Problem details: Copy the lines below, please, starting with the one that contains "Image resolution: width=980" and ending with the last. Pictures stay out.

Dataset excerpts:
--- START ---

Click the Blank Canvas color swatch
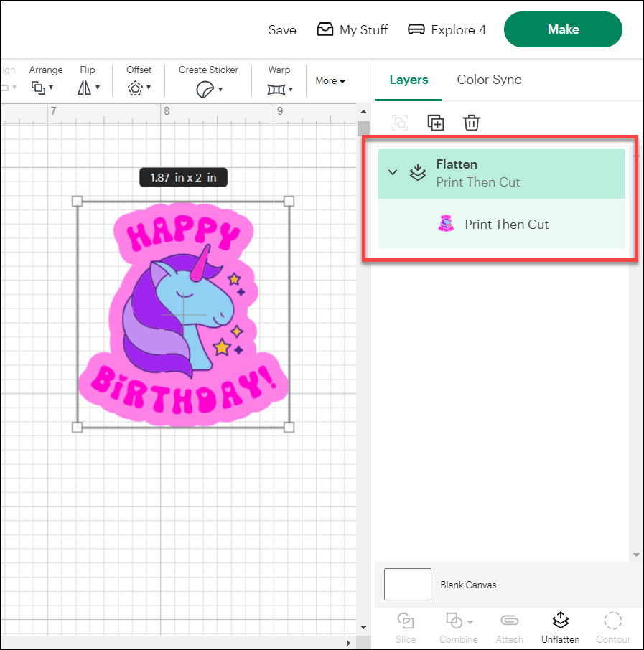The height and width of the screenshot is (650, 644). [408, 584]
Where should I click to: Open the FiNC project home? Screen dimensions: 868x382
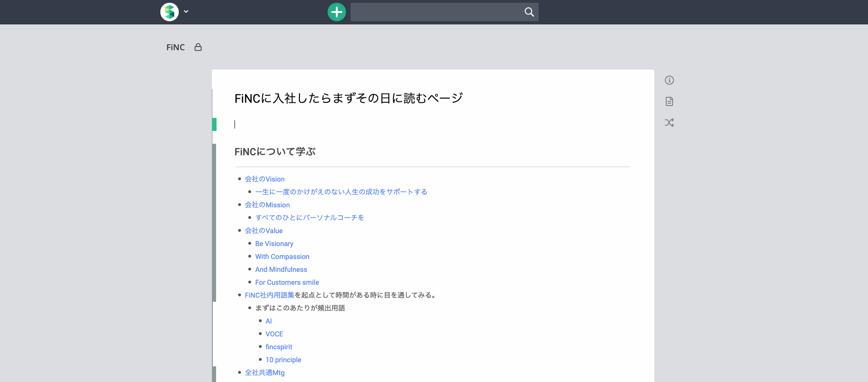[x=176, y=47]
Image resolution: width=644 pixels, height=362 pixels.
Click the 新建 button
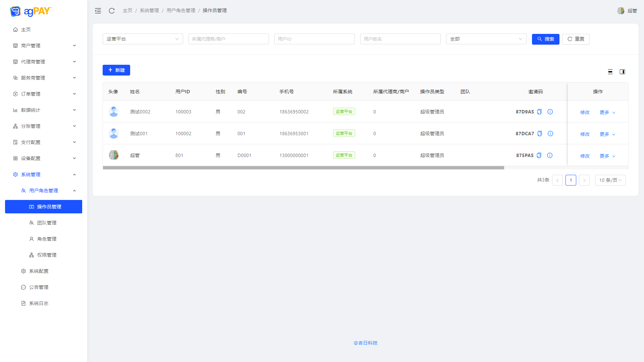coord(116,70)
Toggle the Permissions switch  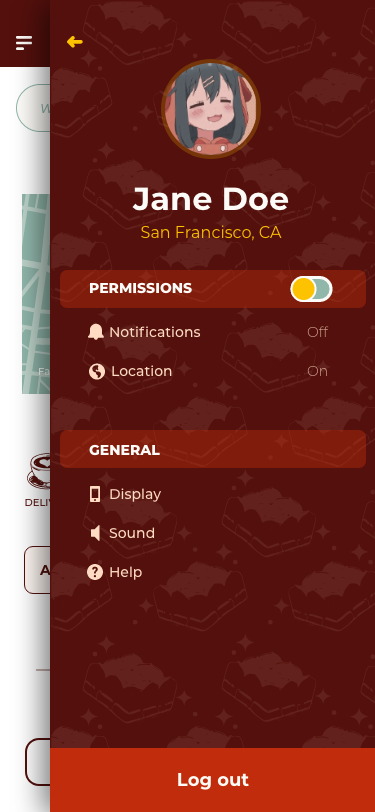point(311,289)
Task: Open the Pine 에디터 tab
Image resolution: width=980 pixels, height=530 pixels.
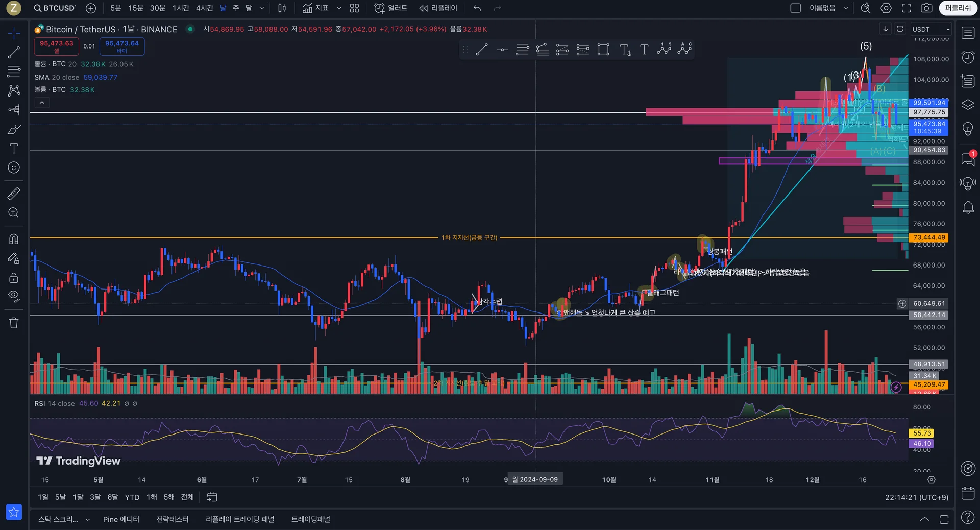Action: 121,519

--- END ---

Solution for this exercise:
Image resolution: width=980 pixels, height=530 pixels.
Action: 121,519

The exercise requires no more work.